Reproduce the rows below word for word, from the line that contains "Task: Switch to the Event Builder tab" through the end of the rows, leaving the pictures out.

*Material for the task*.
☆ ☆ ☆ ☆ ☆
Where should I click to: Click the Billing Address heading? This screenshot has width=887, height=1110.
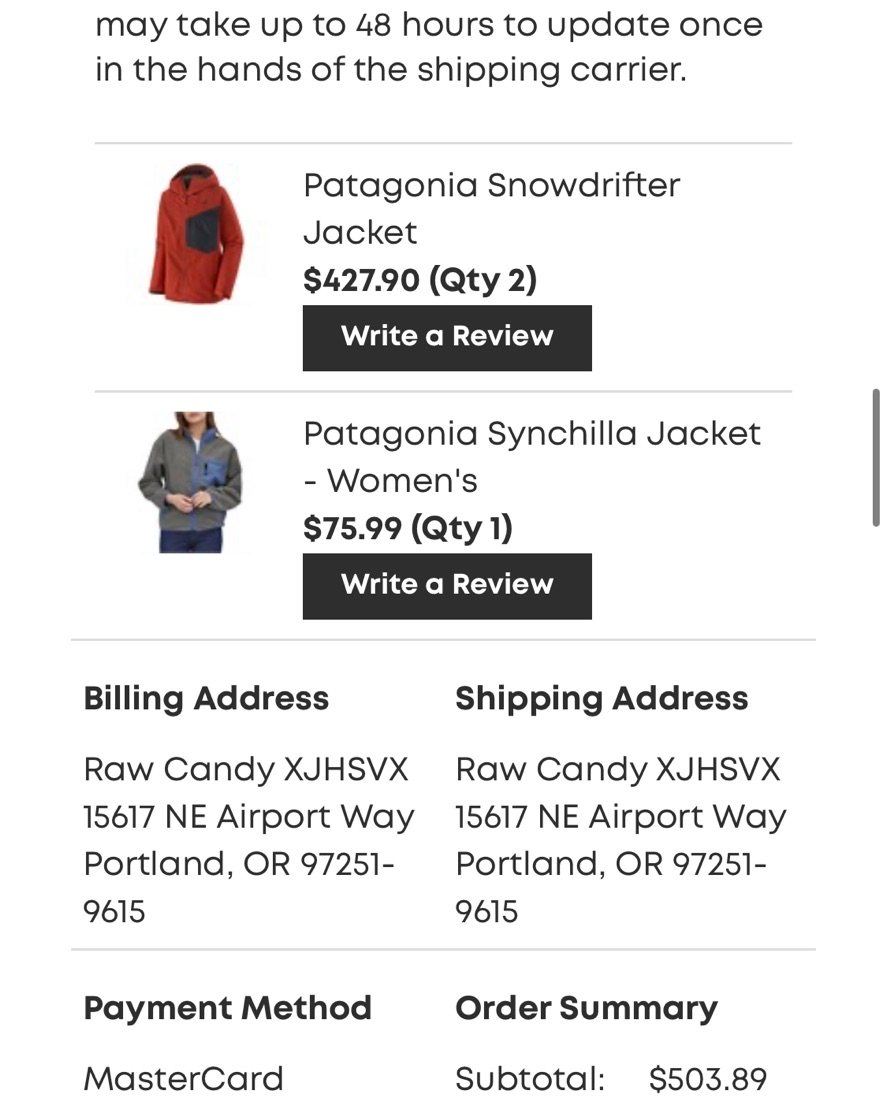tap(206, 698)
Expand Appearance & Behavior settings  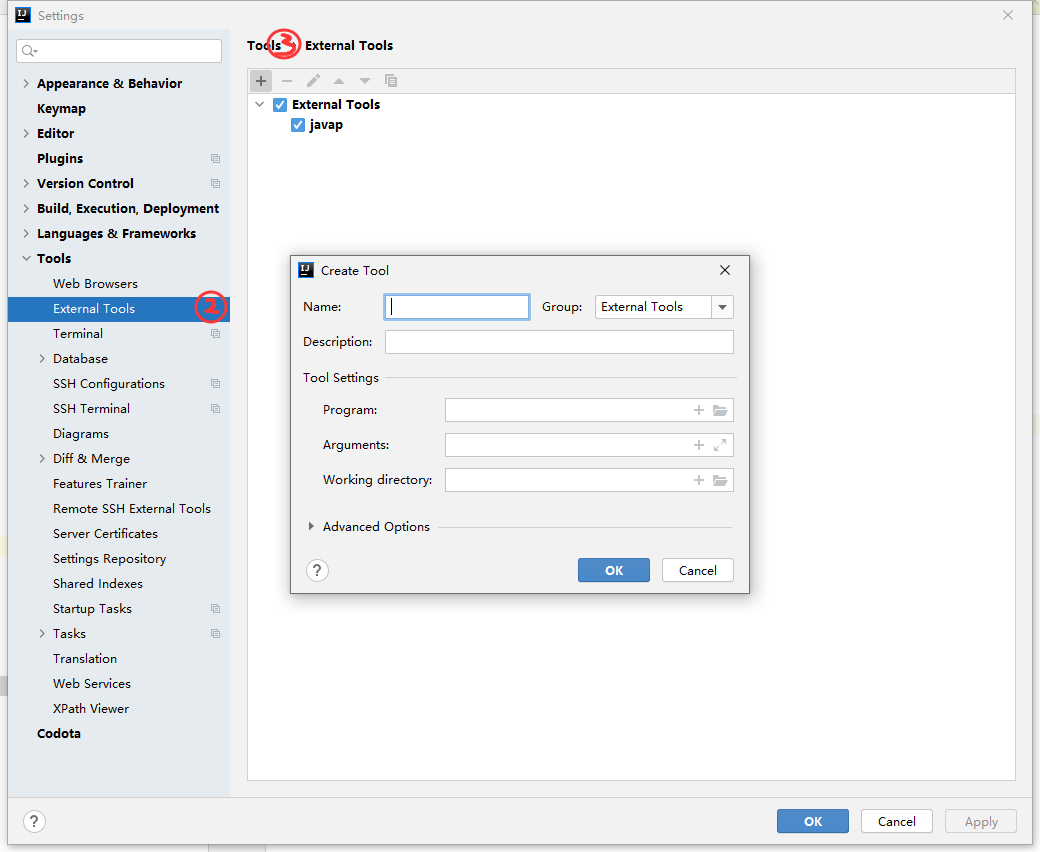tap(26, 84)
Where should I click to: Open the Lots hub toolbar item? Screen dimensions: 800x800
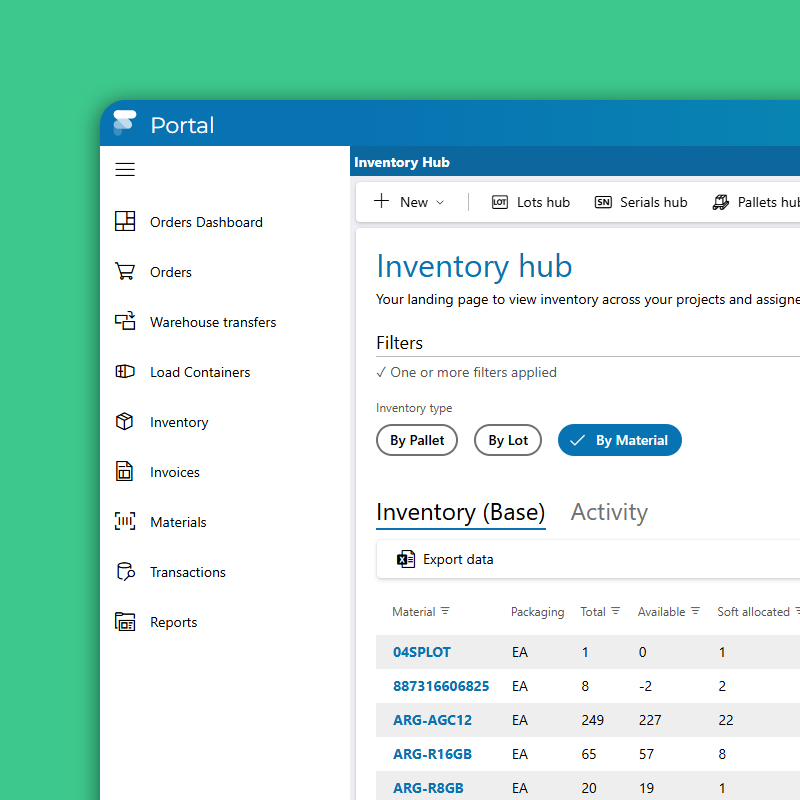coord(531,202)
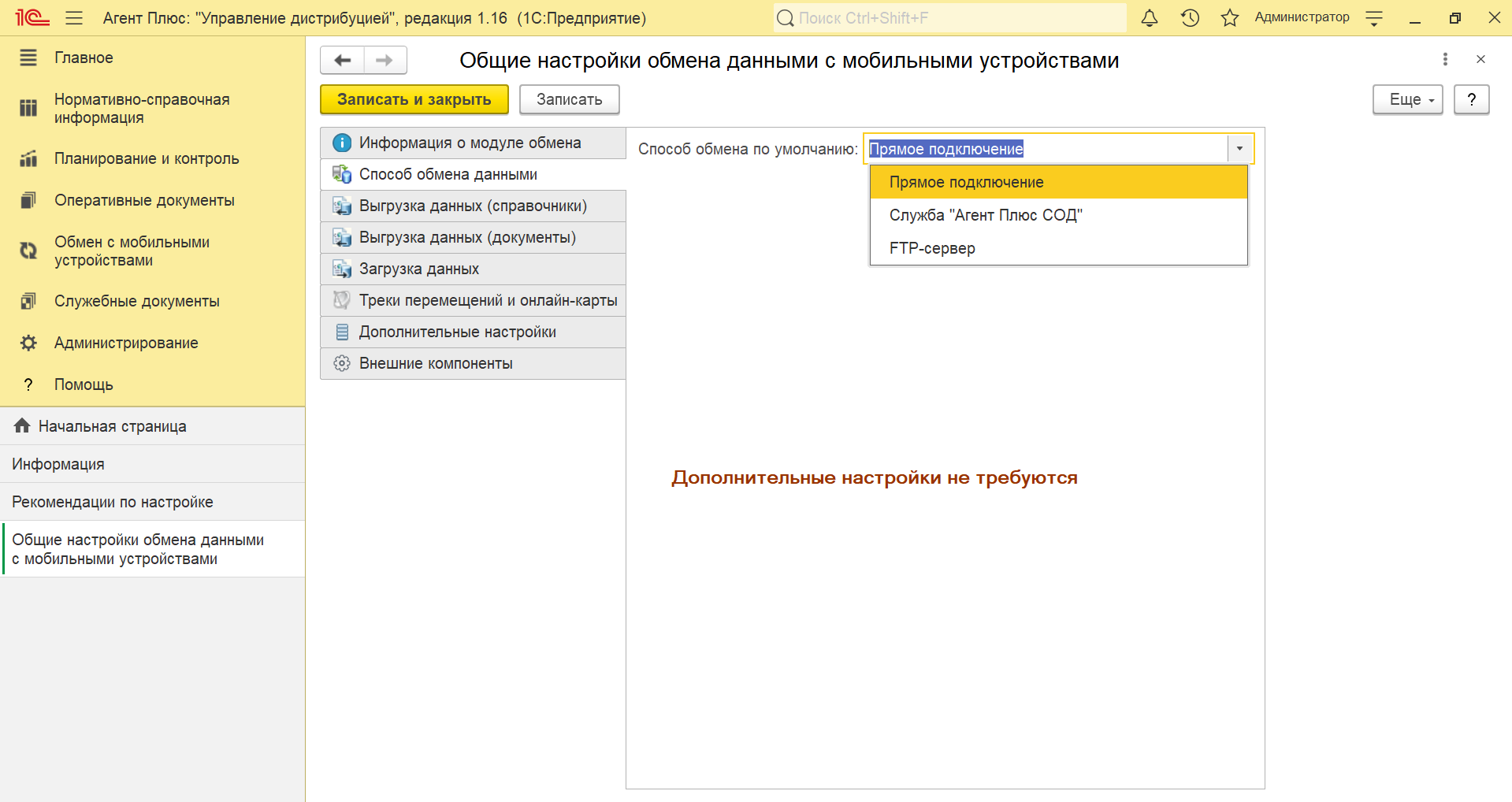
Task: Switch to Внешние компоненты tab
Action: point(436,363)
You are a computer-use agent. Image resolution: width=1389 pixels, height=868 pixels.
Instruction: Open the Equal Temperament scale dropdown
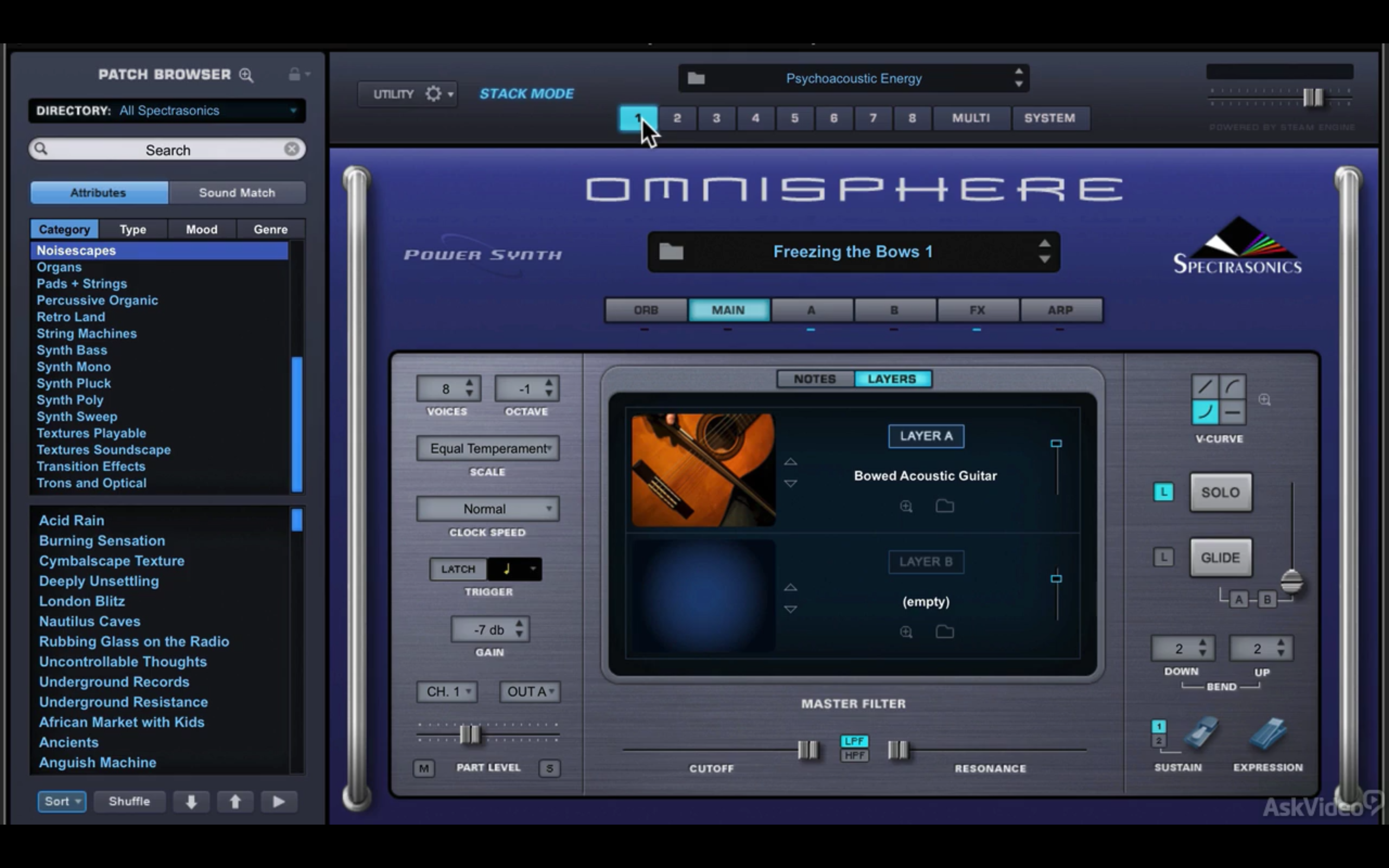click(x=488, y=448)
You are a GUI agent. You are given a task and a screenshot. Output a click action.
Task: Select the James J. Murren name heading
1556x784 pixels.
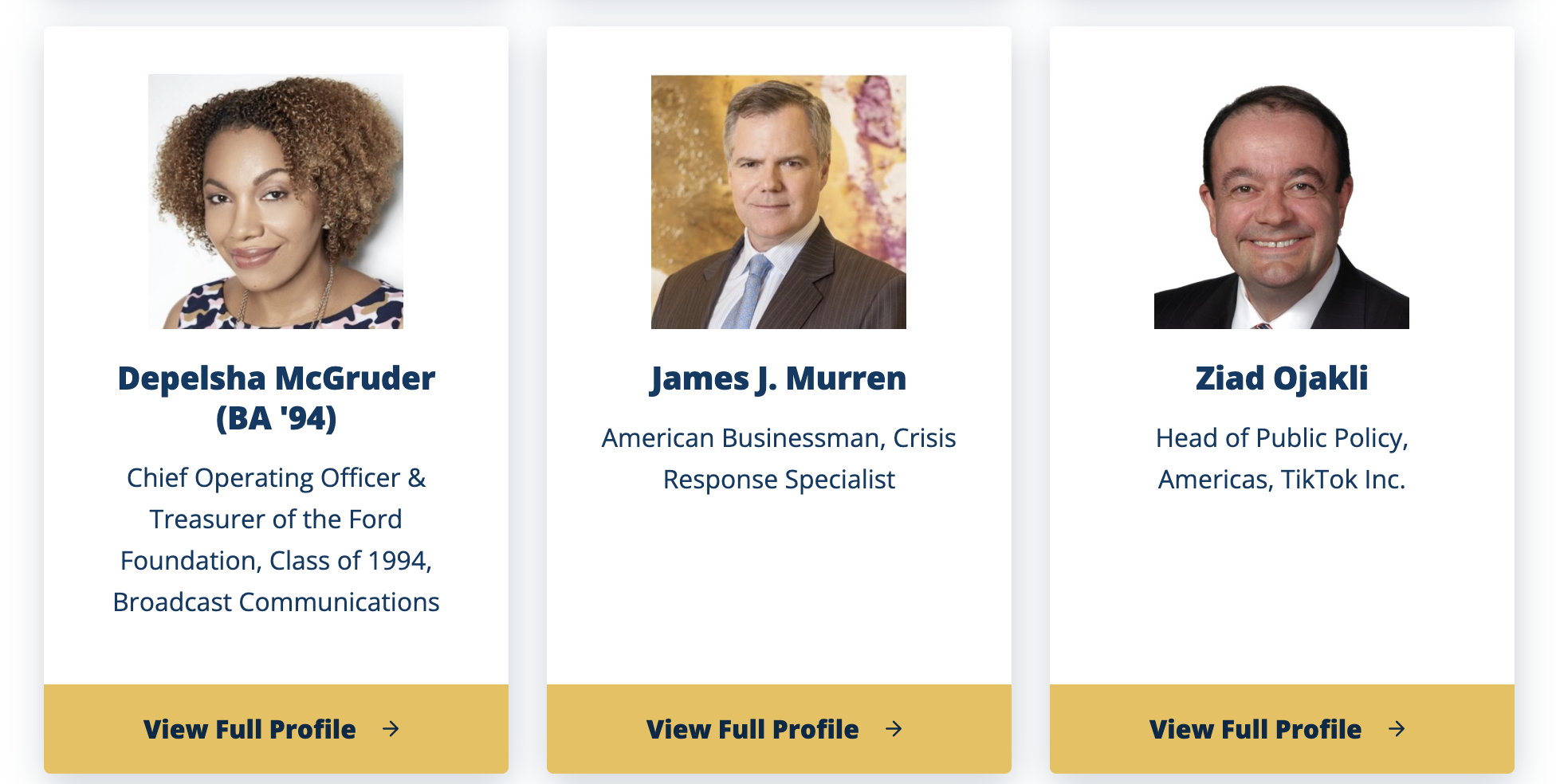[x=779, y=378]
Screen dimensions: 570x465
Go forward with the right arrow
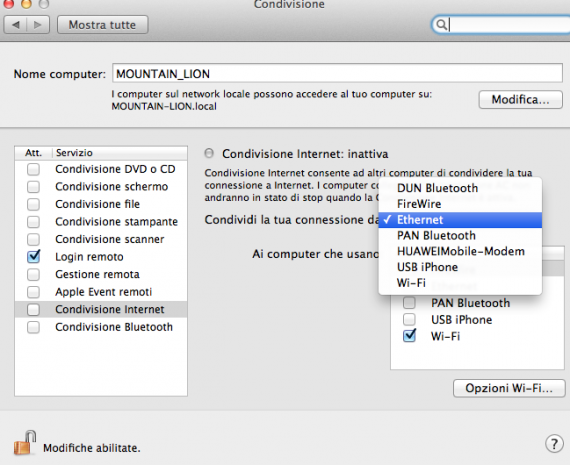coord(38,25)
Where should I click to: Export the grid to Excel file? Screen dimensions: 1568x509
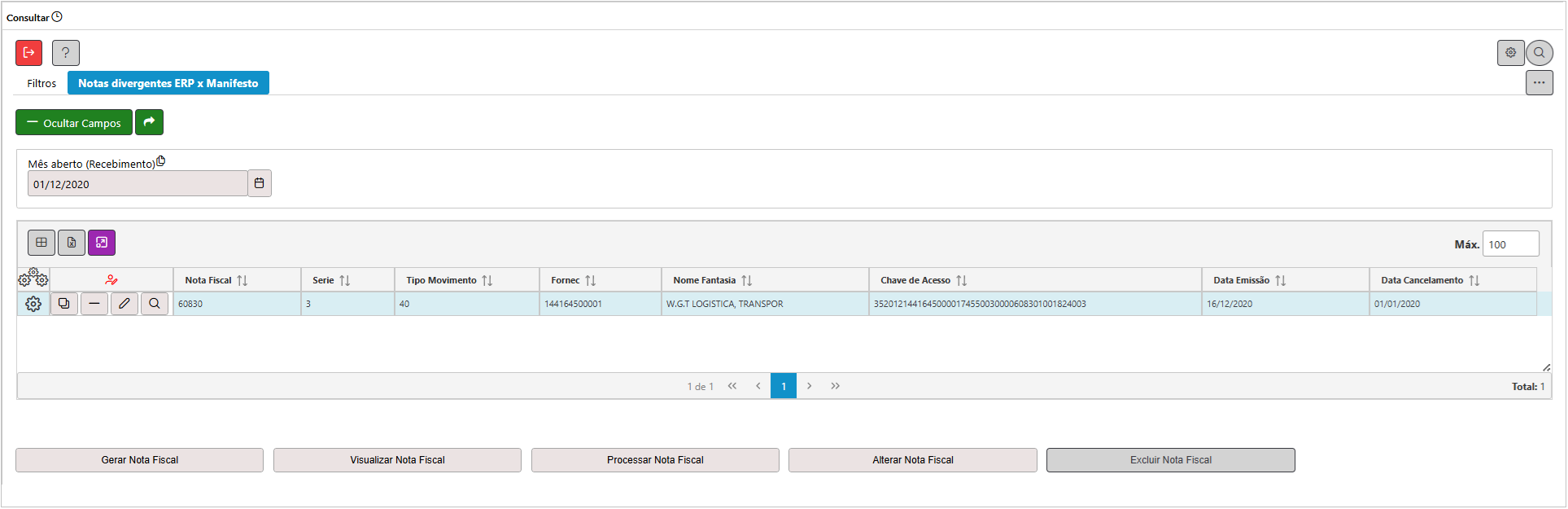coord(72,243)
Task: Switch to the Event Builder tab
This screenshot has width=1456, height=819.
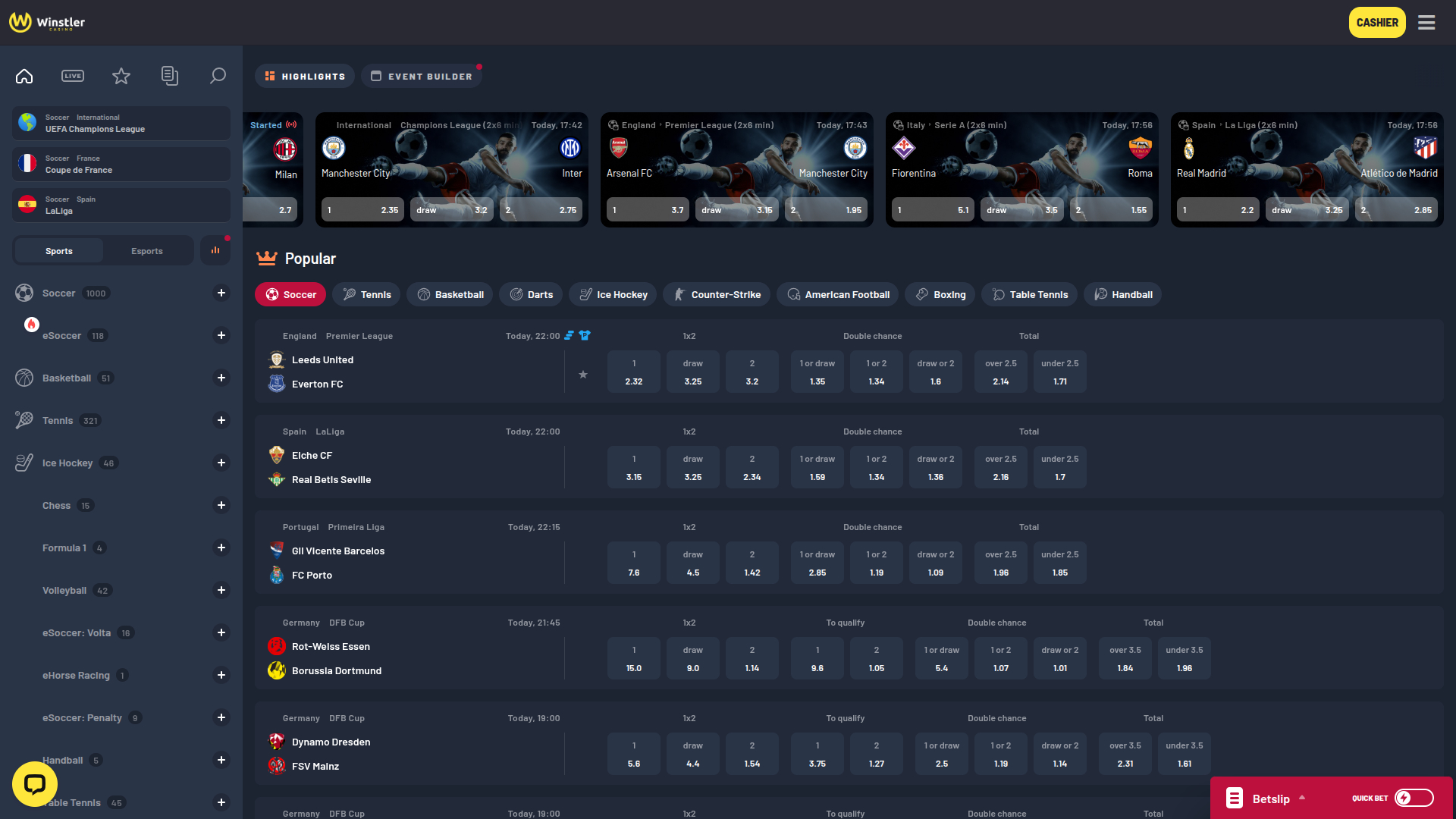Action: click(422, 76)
☆ ☆ ☆ ☆ ☆
*Task solution*.
Task: Switch to the Event Builder tab
This screenshot has width=1456, height=819.
Action: click(422, 76)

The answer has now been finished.